**Text for analysis:**
####################

In her first interview since giving birth in a refugee camp in Syria, the 19-year-old said again she did not regret joining the terrorist group.
“I don’t regret it because it’s changed me as a person, it’s made me stronger, tougher,” she told Sky News.
“I married my husband – I wouldn’t have found someone like him back in the UK. I had my kids.
“I did have a good time there, just at the end things got harder and I couldn’t take it anymore.”
The teenager gave birth to her son on Saturday and has pleaded with the authorities to let her come home to raise him.
“I’m just hoping that for the sake of me and my child they let me come back. I can’t live in this camp forever.
“I don’t know if they would take my child away.
“I left [Isis] because of him, I just want to give him a better life. I don’t want him to be taken away from me.”
A fierce debate has erupted in Britain since Ms Begum was first tracked down by reporters in the camp earlier this week.
Several ministers, including the home secretary Sajid Javid, have insisted she will not be permitted to return to the UK and others have warned she could still be a potential threat.
The east Londoner fled the tiny patch of land still held by the remnants of Isis for fear her then-unborn child could not survive in the ashes of the caliphate.
But despite spending almost four years living alongside the Islamist extremists, she said she was not guilty of anything.
“People should have sympathy towards me and everything I’ve been through. I didn’t know what I was getting into when I left.
“They don’t have any evidence against me doing anything dangerous.
“When I went to Syria I was just a housewife for four years, I just stayed at home, took care of my husband, took care of my kids.”
Ms Begum’s family said on Friday her lack of regret for joining Isis simply reflected how she had been “groomed at the age of 15” by the extremist group.

####################

Stored items from a collection
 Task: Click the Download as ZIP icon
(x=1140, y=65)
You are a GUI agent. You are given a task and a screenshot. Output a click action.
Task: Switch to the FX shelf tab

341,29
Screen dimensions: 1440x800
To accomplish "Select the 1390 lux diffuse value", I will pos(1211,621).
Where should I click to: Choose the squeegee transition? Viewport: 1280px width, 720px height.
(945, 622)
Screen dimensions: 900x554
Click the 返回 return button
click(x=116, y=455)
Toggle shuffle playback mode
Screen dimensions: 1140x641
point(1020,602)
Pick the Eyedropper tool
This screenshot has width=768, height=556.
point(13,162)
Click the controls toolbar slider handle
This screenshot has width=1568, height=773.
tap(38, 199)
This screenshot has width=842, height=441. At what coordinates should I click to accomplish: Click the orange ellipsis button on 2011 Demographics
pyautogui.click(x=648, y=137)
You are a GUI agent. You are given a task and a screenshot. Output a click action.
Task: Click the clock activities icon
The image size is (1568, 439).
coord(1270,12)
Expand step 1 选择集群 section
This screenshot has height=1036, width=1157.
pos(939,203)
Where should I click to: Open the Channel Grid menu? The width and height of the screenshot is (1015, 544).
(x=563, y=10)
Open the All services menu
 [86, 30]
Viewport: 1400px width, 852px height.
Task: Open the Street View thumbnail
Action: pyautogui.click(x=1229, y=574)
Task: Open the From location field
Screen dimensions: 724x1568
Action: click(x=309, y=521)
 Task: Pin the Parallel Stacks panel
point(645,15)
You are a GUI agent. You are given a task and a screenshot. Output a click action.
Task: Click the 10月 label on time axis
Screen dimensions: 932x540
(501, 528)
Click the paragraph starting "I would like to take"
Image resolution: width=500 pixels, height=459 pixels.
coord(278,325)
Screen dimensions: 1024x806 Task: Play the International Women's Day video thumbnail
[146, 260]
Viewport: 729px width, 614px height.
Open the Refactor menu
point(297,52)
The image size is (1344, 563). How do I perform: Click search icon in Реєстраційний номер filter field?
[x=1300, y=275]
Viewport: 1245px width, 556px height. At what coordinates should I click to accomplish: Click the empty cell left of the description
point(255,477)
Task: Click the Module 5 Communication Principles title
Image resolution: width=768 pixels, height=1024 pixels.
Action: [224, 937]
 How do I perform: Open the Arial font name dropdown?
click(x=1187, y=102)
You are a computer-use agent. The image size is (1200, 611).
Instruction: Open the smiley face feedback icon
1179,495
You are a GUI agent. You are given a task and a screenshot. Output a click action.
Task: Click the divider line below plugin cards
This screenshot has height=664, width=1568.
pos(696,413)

####################

**Exercise:** Reproduce the part of the interview report that opens with the words containing "The east Londoner" and closes with "of the caliphate.". Rely only on the interview report and not on the data.

**Response for this exercise:**
The east Londoner fled the tiny patch of land still held by the remnants of Isis for fear her then-unborn child could not survive in the ashes of the caliphate.